◆ EXTRAIT DU DOCUMENT:
Également déposée en 2008, cette fois par Syngenta, la demande d’autorisation pour le maïs Bt11*Mir162*Mir604*Ga21 porte également sur une sous-combinaison, le maïs Bt11*Mir162*Ga21 [15]. La décision de traiter plusieurs OGM en un seul dossier n’étant pas encore enclenchée, l’AESA demande en février 2009 de scinder la demande déposée en deux dossiers différents « pour des raisons formelles » selon Syngenta [16]. Ce qui sera fait le 6 février 2009 [17], Syngenta précisant que le dossier technique contenant les données et études relatives à ces deux maïs reste commun. L’entreprise précisait également que le maïs Bt11*Mir162*Ga21 avait été obtenu par croisements conventionnels des maïs Bt11, Mir604 et Ga21 et que des demandes d’autorisation pour les maïs Bt11*Ga21, Bt11*Mir604, Mir604*Ga21 et Bt11*Mir604*Ga21 étaient déjà en cours de traitement. Des maïs obtenus par croisement conventionnel mais qui pourraient aussi, en tant que sous-combinaisons, apparaître au champ après mise en culture du maïs empilé Bt11*Mir162*Mir604*Ga21.

Et justement, en 2013, alors que la pratique de traiter un OGM empilé et ses sous-combinaisons est inscrite dans le règlement 503/2013, la demande déposée en 2008 est à nouveau modifiée le 5 juillet 2013 par Syngenta. Il ne s’agit plus de scinder une demande en plusieurs mais au contraire, de fusionner plusieurs demandes en une seule. Dans son courrier à la Commission européenne [18], l’entreprise déclare « être d’accord  » pour que sa demande d’autorisation du maïs Bt11*Mir162*Mir604*Ga21 concerne également ses dix sous-combinaisons, à l’exception notable du maïs Mir162*Mir604*Ga21 sans qu’une explication ne soit fournie (mais cette sous-combinaison sera finalement couverte par l’autorisation comme nous le verrons). À en croire le courrier de Syngenta du 5 juillet 2013, ce serait la Commission européenne qui serait à l’origine de cette demande d’élargissement à toutes les sous-combinaisons et la fusion des demandes déjà déposées par lettre du 28 juin 2013, soit le jour d’entrée en vigueur du nouveau règlement 503/2013 !

◆ CONSIGNE 1: Dans l'extrait sur l'autorisation du maïs Bt11*Mir162*Mir604*Ga21, relevez tous les maïs dont les demandes d'autorisation étaient déjà en cours de traitement selon Syngenta.
◆ CONSIGNE 2: Rédigez la suite de l'extrait sur l'autorisation du maïs Bt11*Mir162*Mir604*Ga21, à partir de l'endroit où il s'arrête.
Le listing qui suit provient d'une source différente de celle de l'extrait.

◆ DONNÉES ENREGISTRÉES:

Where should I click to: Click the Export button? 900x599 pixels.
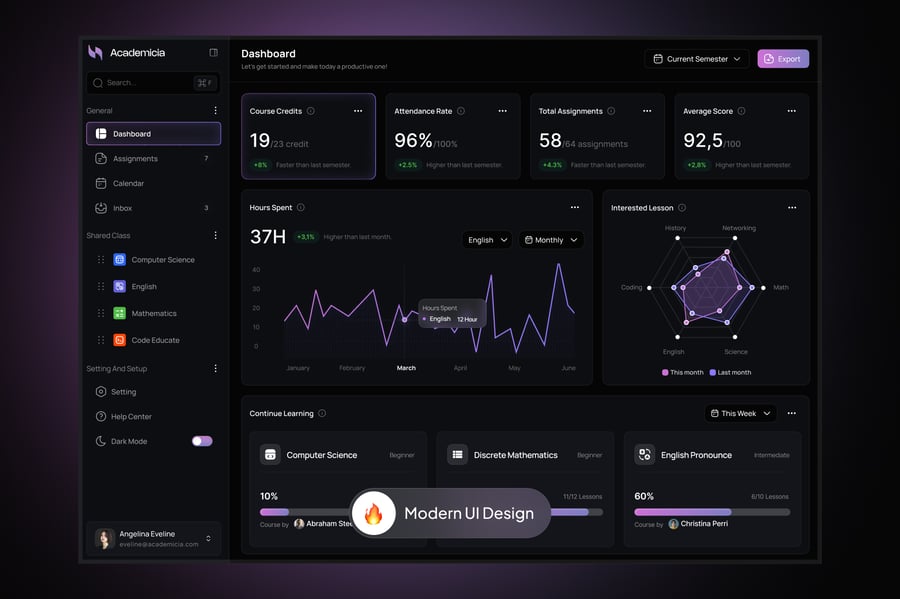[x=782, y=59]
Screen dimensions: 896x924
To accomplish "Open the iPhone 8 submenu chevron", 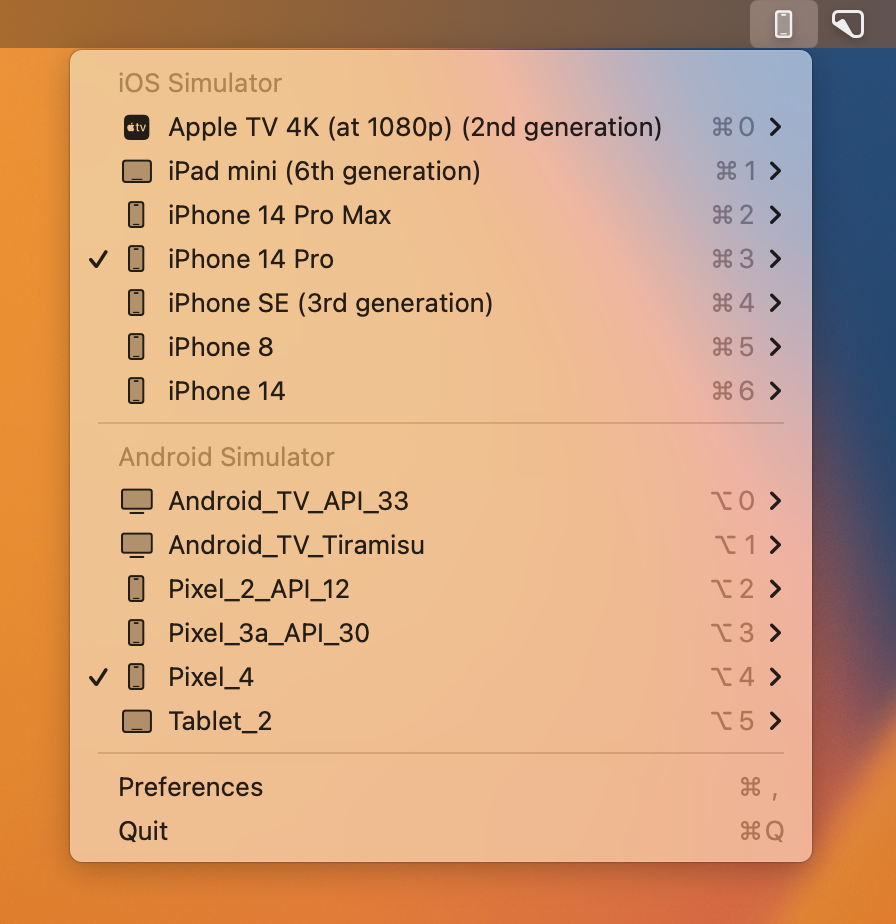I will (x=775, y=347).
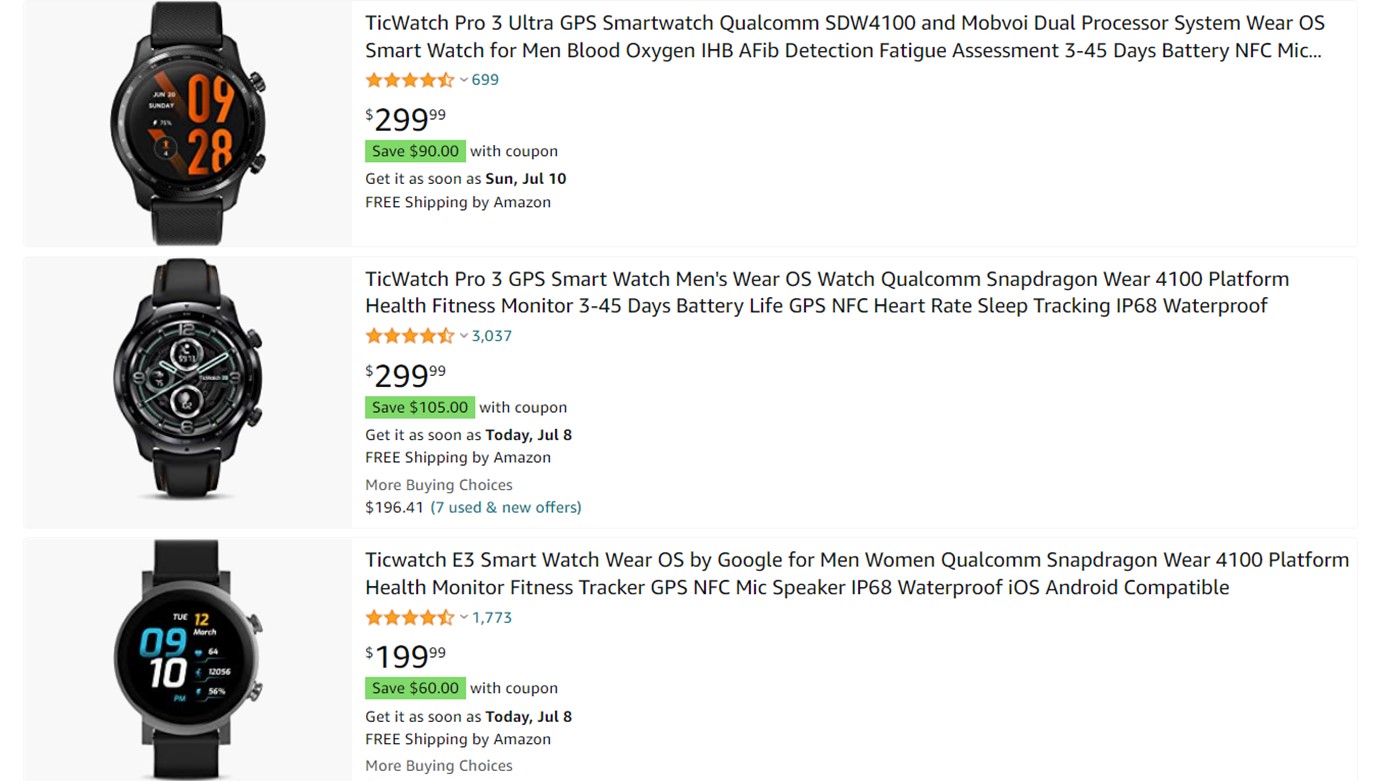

◆ CORRIGÉ 1:
- Bt11*Ga21
- Bt11*Mir604
- Mir604*Ga21
- Bt11*Mir604*Ga21

◆ CORRIGÉ 2:
Une nouveauté supplémentaire apparaît. Syngenta annonce également « être d’accord » pour que les décisions d’autorisations déjà délivrées soient abrogées « quand les OGM empilés seront autorisés » ! Une nouveauté par rapport au précédent dossier du maïs MON89034*1507*MON88017*59122 pour lequel les sous-empilements déjà autorisés le restaient dans le cadre de leur précédente autorisation.

Début décembre 2015, l’AESA rend un avis favorable qui concerne le maïs empilé et ses sous-combinaisons, « quelle qu’en soit l’origine » [19]. Dans cet avis, elle informe la Commission européenne que, sur les dix sous-combinaisons possibles, six ont nécessité que l’AESA adopte « une approche du poids de l’évidence » car peu, voire aucune, donnée expérimentale permettant d’évaluer les risques potentiels de ces six sous-combinaisons n’était fournie… L’AESA conclut finalement que « pour certaines sous-combinaisons, peu sinon aucune donnée spécifique n’a été soumise, donnant lieu à quelques incertitudes ». Qu’à cela ne tienne, il suffira pour l’AESA que «  le pétitionnaire collecte ces données si ces sous-combinaisons devaient être produites par des approches d’amélioration ciblées », une nouvelle expression désignant le croisement conventionnel.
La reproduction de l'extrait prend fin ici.